How do I validate my uid with the current session's uid in this code. This is the page shown to users after they login to the website. Here they can register for events using their UserId. So how do I validate that?
Code:
$error = array();
if (isset($_POST['uid'], $_POST['eventList']))
{
if (empty($_POST['uid']))
$error[] = 'Please Enter a name';
else
{
$query = "INSERT INTO event (Memberid, events) VALUES (?, ?)";
if ($stmt = mysqli_prepare($dbc, $query))
{
mysqli_stmt_bind_param($stmt, 'is', $_POST['uid'], $_POST['eventList']);
mysqli_stmt_execute($stmt);
mysqli_stmt_close($stmt);
echo 'Success';
}
}
}
This is the List contents
Event Name: <select style="width:200px;" name="eventList" tabindex="5">
<form action="page.php" method=POST>
User ID: <input type="text" name="uid" id="uid"><br
<option value="select">Select Event</option>
<optgroup label="Specials">
<option value="Vogue">Vogue</option>
<option value="Raddrock">Raddrock</option>
<option value="Razzmatazz">Razzmatazz</option>
</optgroup>
</select><br>
<input type="submit" value="register">
</form>
I suppose the database query is executed twice: Once when the page is loaded with the empty form, and then a second time when the form is actually posted with data.
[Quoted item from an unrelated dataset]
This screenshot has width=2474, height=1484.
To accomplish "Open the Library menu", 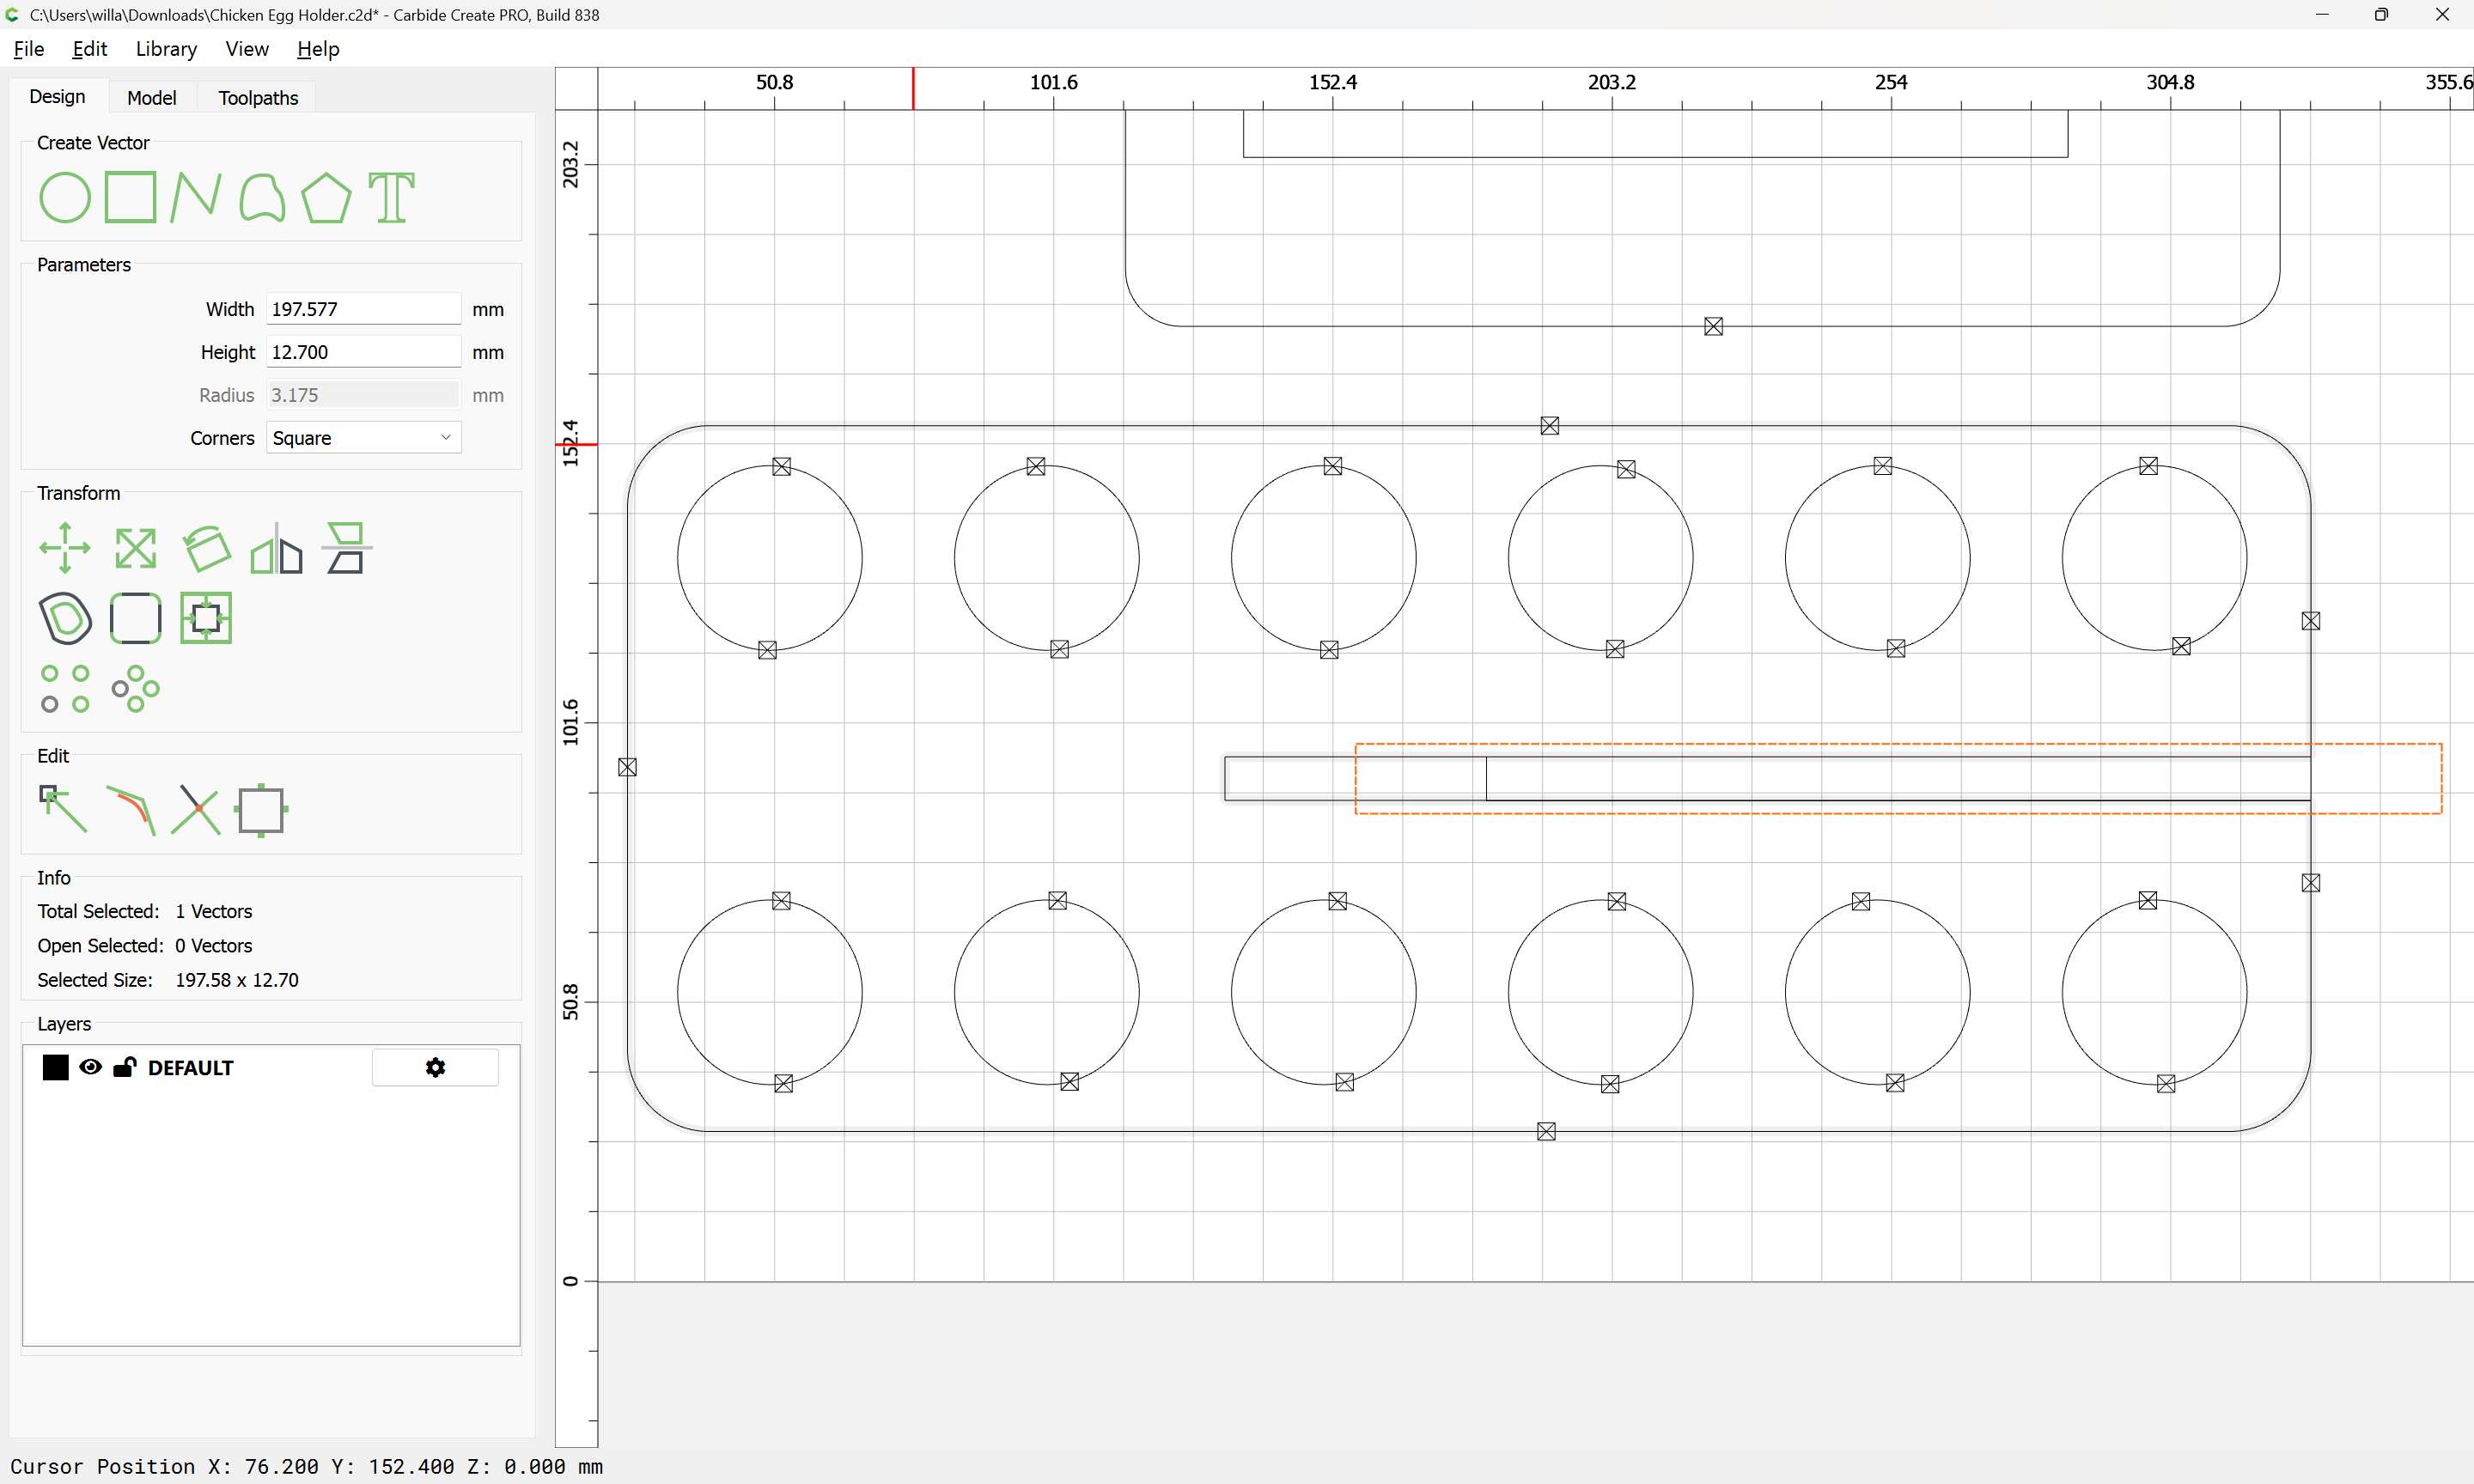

Solution: Only execute the database query after you escaped the data values and only after the form was posted.
The obvious answer is that it is being run twice. Is this in the same file? If so it is running the script when it is first loaded and then again when you submit it. And it doesn't look like you have the query enclosed in anything to keep it from being run twice. You need to check to see if the Post has taken place.